= Try it =
Set every record down again exactly. Do not carry over the pictures.

┌─ Data for processing

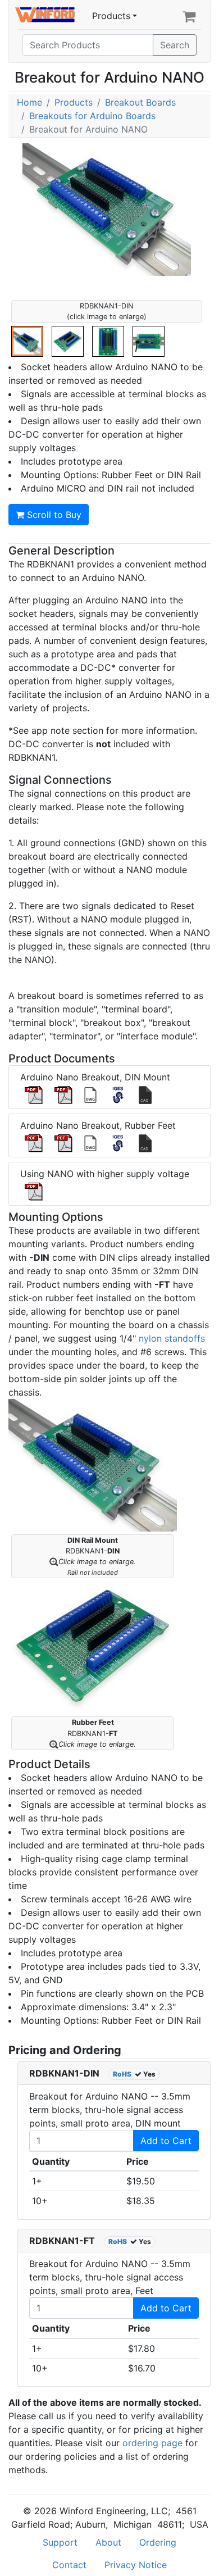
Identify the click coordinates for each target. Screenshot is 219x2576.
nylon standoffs (172, 1338)
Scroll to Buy (52, 514)
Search (174, 45)
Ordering (157, 2542)
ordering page (152, 2442)
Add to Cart (165, 2140)
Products (111, 15)
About (108, 2542)
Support (60, 2542)
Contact (69, 2564)
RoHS (122, 2074)
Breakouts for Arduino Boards (92, 115)
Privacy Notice (135, 2564)
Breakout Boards (140, 102)
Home (29, 102)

└─

= Response for this exercise =
Identify the click coordinates for each target. Screenshot is 219x2576.
nylon standoffs (172, 1338)
Scroll to Buy (52, 514)
Search (174, 45)
Ordering (157, 2542)
ordering page (152, 2442)
Add to Cart (165, 2140)
Products (111, 15)
About (108, 2542)
Support (60, 2542)
Contact (69, 2564)
RoHS (122, 2074)
Breakouts for Arduino Boards (92, 115)
Privacy Notice (135, 2564)
Breakout Boards (140, 102)
Home (29, 102)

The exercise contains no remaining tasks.